De cada palavra estendida, existe uma letra que se desajusta. Impelida por uma força maior à sua vontade, por fim, vale-se de uma mudez intransmutável. Será este o último reduto de uma vontade, exasperada, inconformista, em carência de léxicos e lugares comuns. Será a solidão uma coisa tingida de estranheza, adjectivada num tom submisso e derrotista. Será uma transgressão, uma causa perdida vê-la definhar ao longo da frase, sem que morra no fim e nem exista no princípio.

Sem espaço entre semelhantes, diz-se homófona de si mesma. Pendida em carência, calada a tanto custo, é sofrer-se de já nem lhe restar linhas por onde existir. Fecha-se assim, entre frases disparadas sem conexão, como gotas em vidro baço. Vetusta, queda-se na inoperância de uma garganta embargada, nas cordas vocais afónicas de se dizer. Desarticulada, sem ortografia, sentida, demasiado aguda para que se faça entender, a letra diz-se morta para qualquer verbo ou canção.

De cada vez estendida, existiria outra letra imbuída na sua estória, não fosse a maldade de não saber falar.

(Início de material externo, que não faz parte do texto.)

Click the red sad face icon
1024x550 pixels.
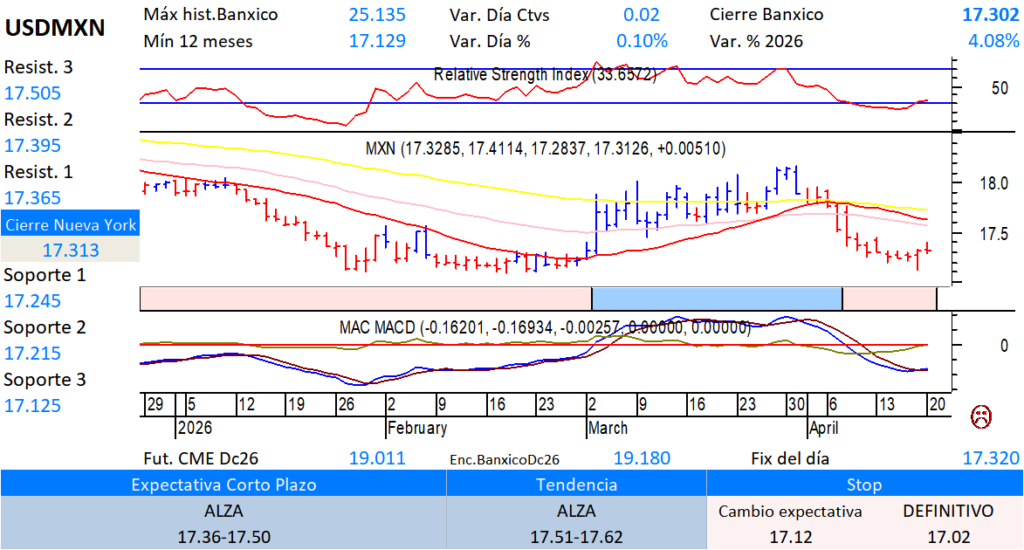[981, 415]
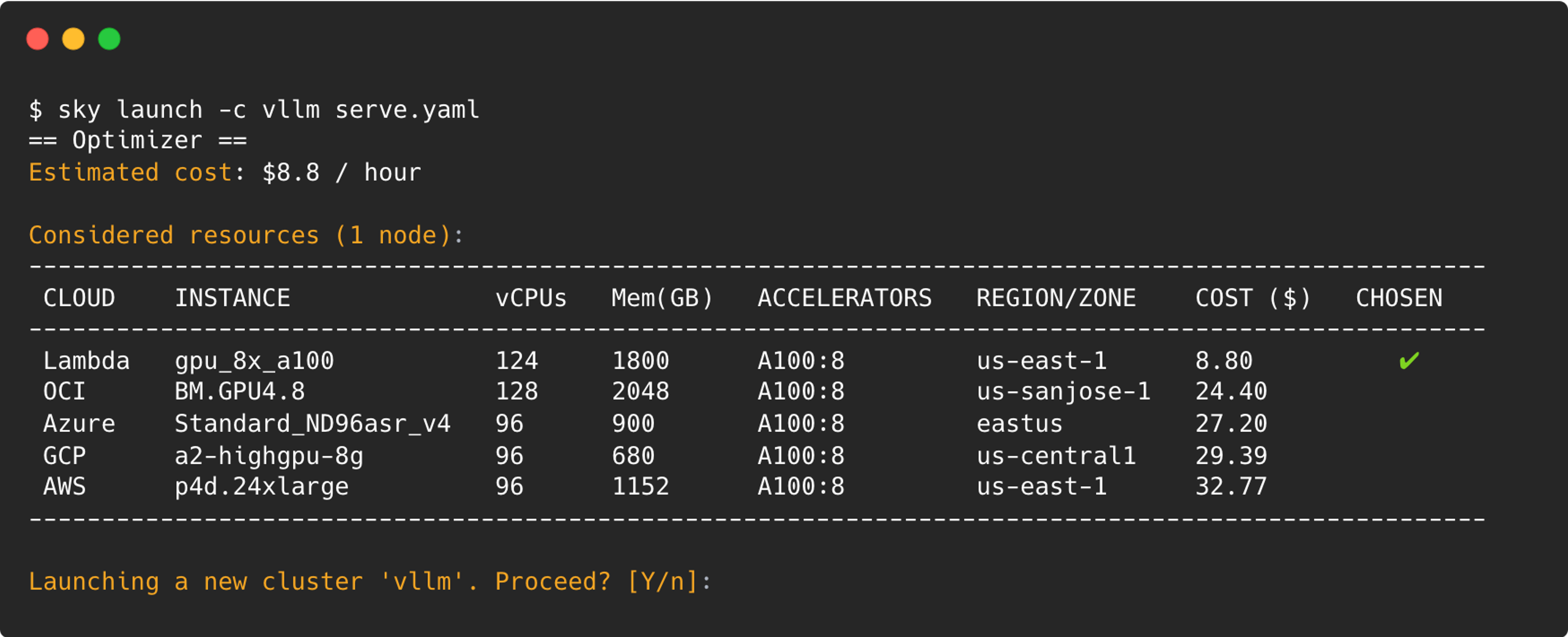Click the a2-highgpu-8g instance text
The height and width of the screenshot is (637, 1568).
click(269, 456)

quarta-feira, 26 de junho de 2013

de|mais

Enganemo-nos por qualquer coisa, no instante que não seja um motivo que nos leve a pensar. Enganemo-nos como as miragens, sem que exista uma secura a toldar-nos em sede. Enganemo-nos como quem desdenha um passado, sem saber de futuros e, mesmo que errado, este presente nos seja em veneno gratuito. Enganemo-nos em vislumbres, entre sombras, em meio tom, em pouca água afogar-nos. Exageremos em conluio, no maldito seja entre os homens, existir tão ruim peça assim. Enganemo-nos nas circunstâncias, circunscritos ao sacrifício de não se servir de mão beijada, toda a alma que peca em não ter pejo. Sem promessas, nem rumores de que amanhã o sol nasça. Talvez uma ténue vontade de morrer, no exagero da noite calma. Atordoar o sentido, sem entender a vontade, enganemo-nos de uma só vez, entre tantos enganos mais. Se não me engano, talvez por me olhar ao espelho, é por não me saber conter entre as palavras. E elas são pessoas. E elas são carne. E elas são coisas tão estranhamente entranhadas em mim. Enganemo-nos, em plural, porque de solidão só conheço a lua. De tua nada tem, e de minha, pasme-se, somente mentir-lhe à sombra do teu abraço. Enganemo-nos nas más horas, porque já é tarde. Demais. Demais. De mais, um enganoso olhar para o espelho. E vejo pessoas. E vejo coisas. E vejo palavras. Demais.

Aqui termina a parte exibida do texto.